31/01/2011

Pourquoi la main droite ne sait pas ce que fait la main gauche ?

Il suffit de s'observer au cours d'une journée pour se rendre compte que l'on n'est pas toujours présent à ce que nous faisons. En réalité, dans notre vie quotidienne, il y a de longues plages d'absence et d'inconscience. Il s'agit de notre état naturel pour ainsi dire, un état où règne l'indifférenciation. De temps à autre nous émergeons pour reprendre contact avec nous-même et nous réalisons alors que nous existons en tant qu'entité séparée. Cette réalité est perturbante en soi. Elle l'est encore plus si vous êtes à même de constater que ce n'est jamais tout à fait la même personne qui est là. Par exemple, vous vous êtes sans doute déjà aperçu que vos états intérieurs peuvent changer en l'espace de quelques minutes.

Pire encore, au moment d'une prise de décision, nous sommes à même de prendre conscience qu'il y a des volontés différentes en nous et qu'elles ne vont pas toutes dans la même direction. N'importe quelle personne qui a tenté de s'abstenir de sexe, d'alcool ou de sucre a vécu l'expérience de se retrouver presque sans s'en rendre compte à faire ce qu'elle ne voulait pas faire.

Ces divers éléments témoignent du fait que nous ne sommes pas seuls dans notre propre maison. Il y a plusieurs personnages qui se disputent le poste de direction. Ces sous-personnalités s'appellent des complexes et tout comme le moi conscient, elles ont une histoire, des souvenirs et une volonté propre. Ces réalités traduisent l'état de dissociation de la psyché humaine.
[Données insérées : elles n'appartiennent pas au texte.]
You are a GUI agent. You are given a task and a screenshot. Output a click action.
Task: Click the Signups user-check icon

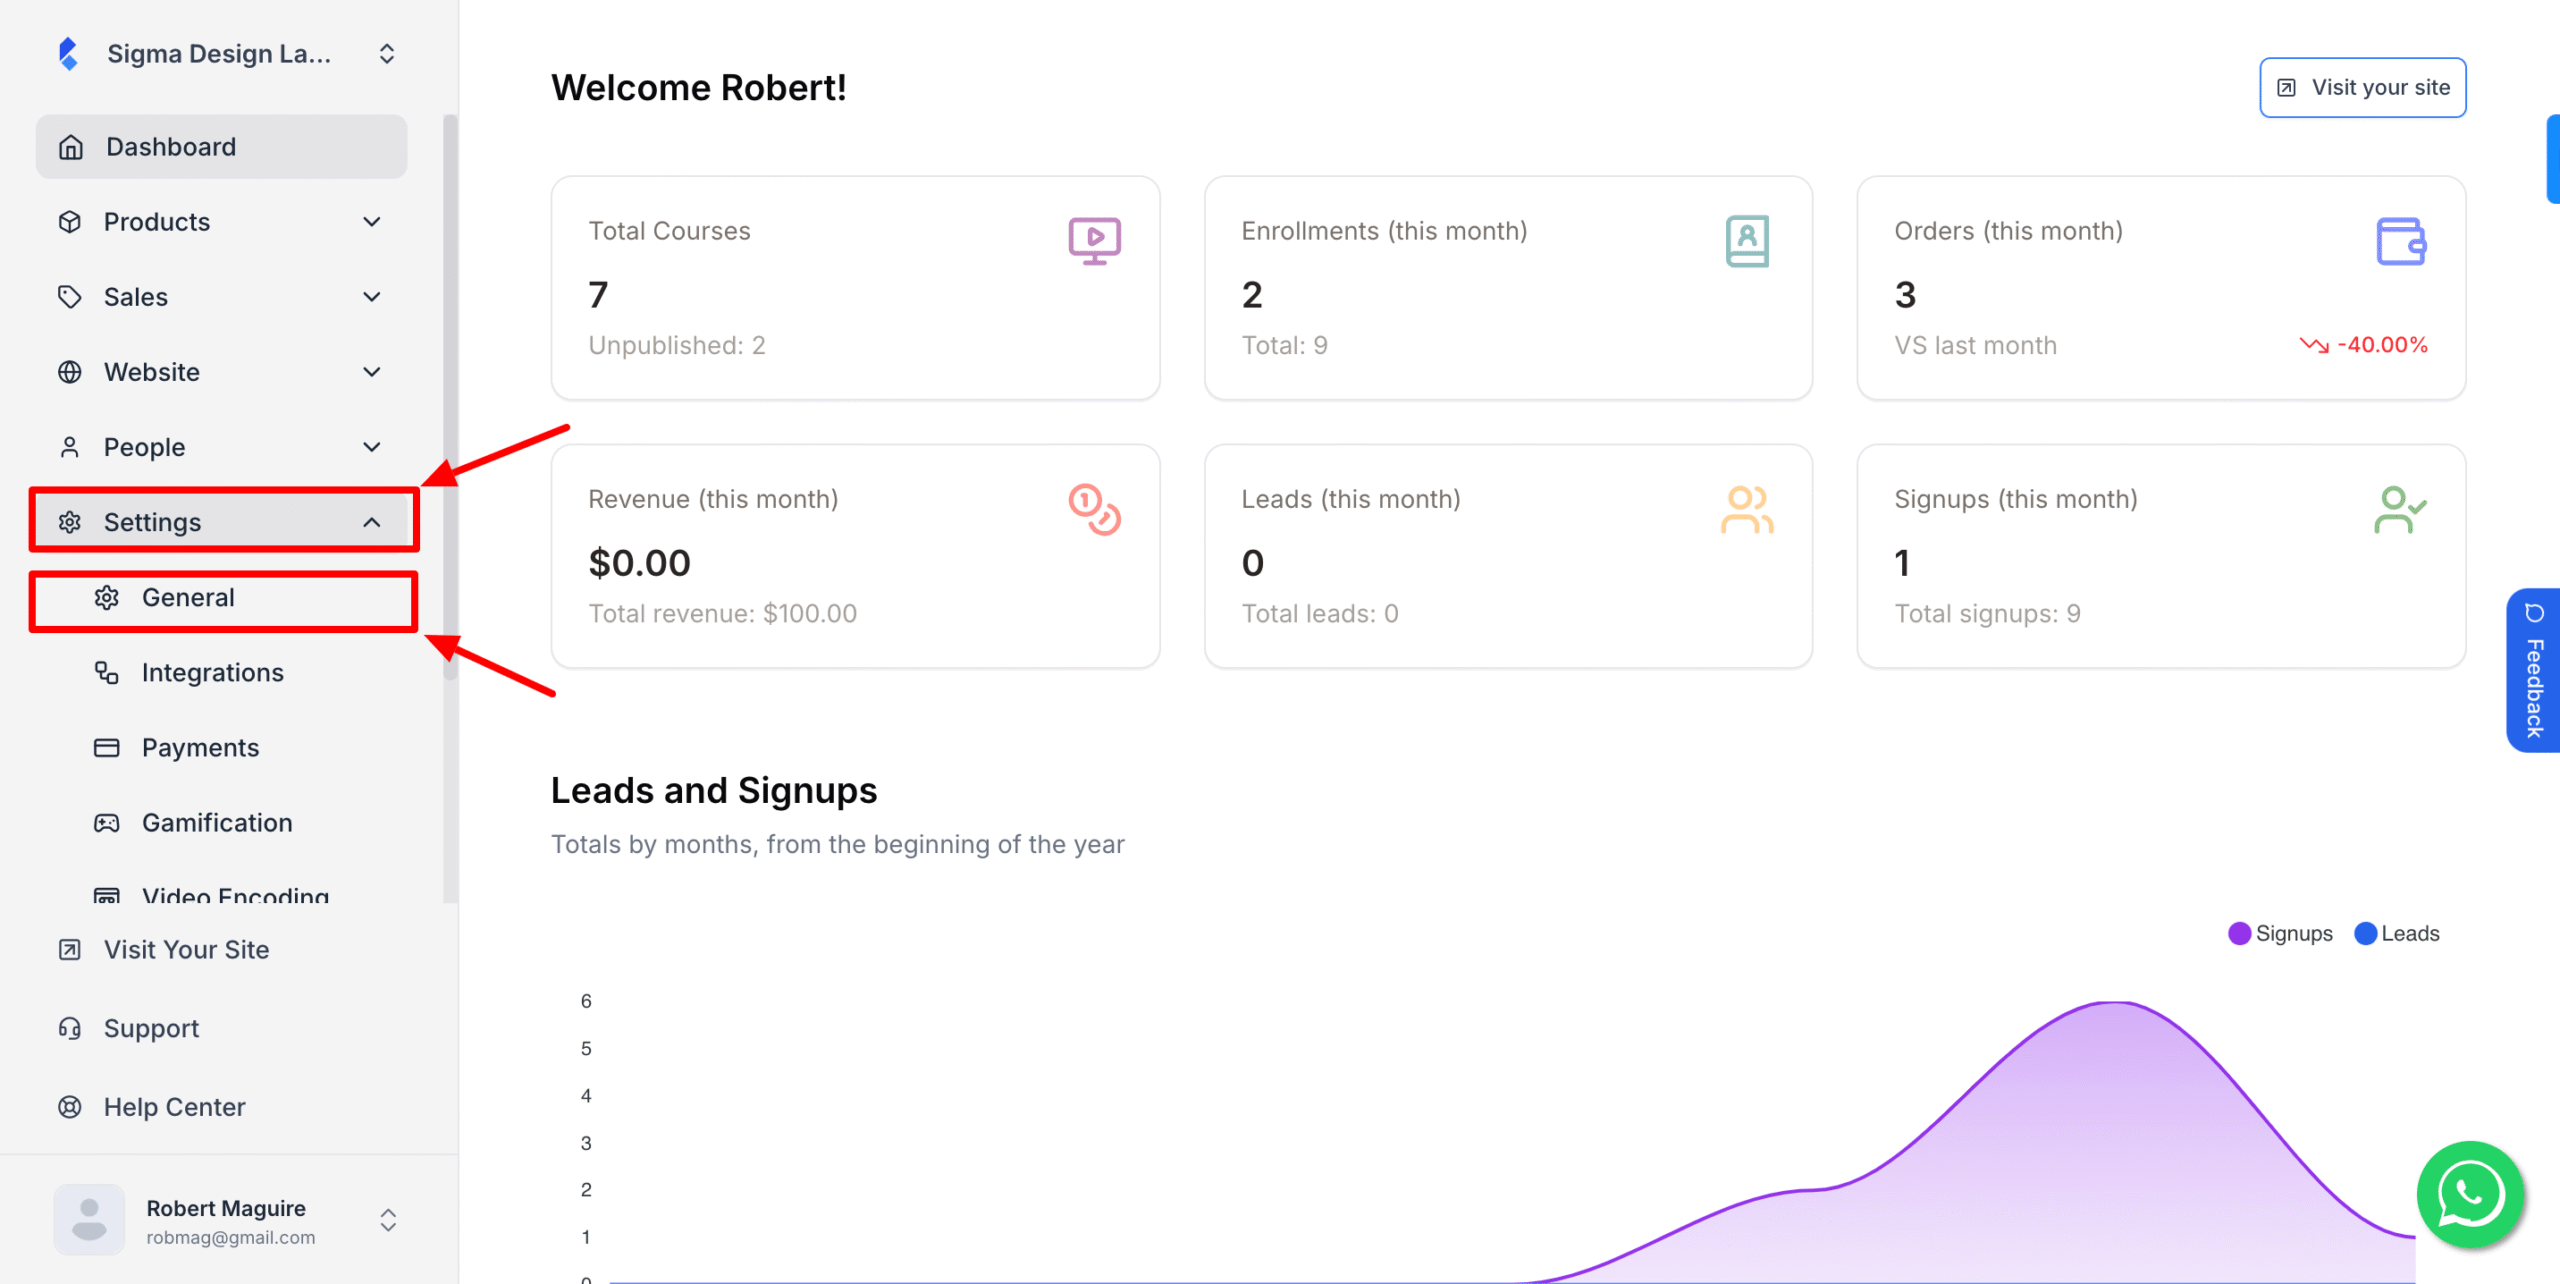click(x=2400, y=510)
La psyché ne parle pas d'une seule voix. Elle ressemble à une collection d'états affectifs connectés ensemble de façon très relâchée. Voilà comment la main gauche peut en arriver à faire quelque chose que la main droite ignore, comme le dit l'expression populaire.

Le moi, ce qui permet de dire je, n'est qu'une voix parmi les autres, une voix à laquelle nous nous identifions plus régulièrement mais qui est en fait de la même nature que les autres voix. En effet, le moi est un complexe comme les autres, une partie de nous qui s'est différenciée graduellement et qui a pris le pouvoir. Toutefois, ce moi demeure perméable à toutes les influences de l'inconscient. Ceci va lui permettre de se transformer au cours de l'existence en accueillant ces influences, mais d'autre part, cela le rend fragile.

Psychologie du moi et psychologie du soi.
Je vous parle de tout ceci pour vous amener à mieux distinguer la psychologie du moi de la psychologie des profondeurs et de la spiritualité. La psychologie du moi nous parle du développement de ce dernier et s’attache à favoriser l’émergence du moi par rapport aux autres complexes ainsi qu’à permettre l’affirmation de celui-ci en tant que centre de la conscience. Cette évolution est d’une importance capitale pour avoir un sens de sa propre identité, même si par définition elle restera fluctuante.

La psychologie des profondeurs reconnaît l’inconscient et s’occupe du moi lorsque celui-ci se rend compte qu’il n’est pas seul dans sa maison et qu’il y a d’autres personnages à l’intérieur de la psyché qui prennent parfois la parole à son insu. C’est l’essentiel de la révolution apportée par la psychanalyse. Jung a repoussé les limites de cette psychologie en notant que malgré l’état de dissociation de la psyché, il y avait également en nous une tendance à l’unification qu’il a appelé le soi. C’est ainsi qu’en anglais on distingue la psychologie du moi –ego psychology- de la psychologie du soi –self psychology.

Dans son aspect proprement psychologique, la recherche du soi aboutit à devenir soi-même de la façon la plus originale possible. Dans son aspect spirituel, la quête de soi manifeste la fonction religieuse de l’être, une fonction essentielle qui pour but de relier la personne à quelque chose de plus grand qu’elle. Indépendamment de toute pratique institutionnalisée, la spiritualité exprime donc la façon dont la pulsion ou la tendance naturelle au sacré est vécue.

Ainsi à l’aube de la vie, il y a un état d’indifférenciation d’où émerge un moi différencié qui par la suite refait l’expérience de l’unité en réalisant un rapport conscient avec le soi au sein d’une démarche psycho-spirituelle. Ceci constitue le parcours de l’individuation de l’être, tel que défini par Jung. Il reste qu’arriver à prendre la responsabilité pour tout ce qui se passe en soi représente un haut accomplissement pour un être humain. C’est ce dont nous discuterons la prochaine fois.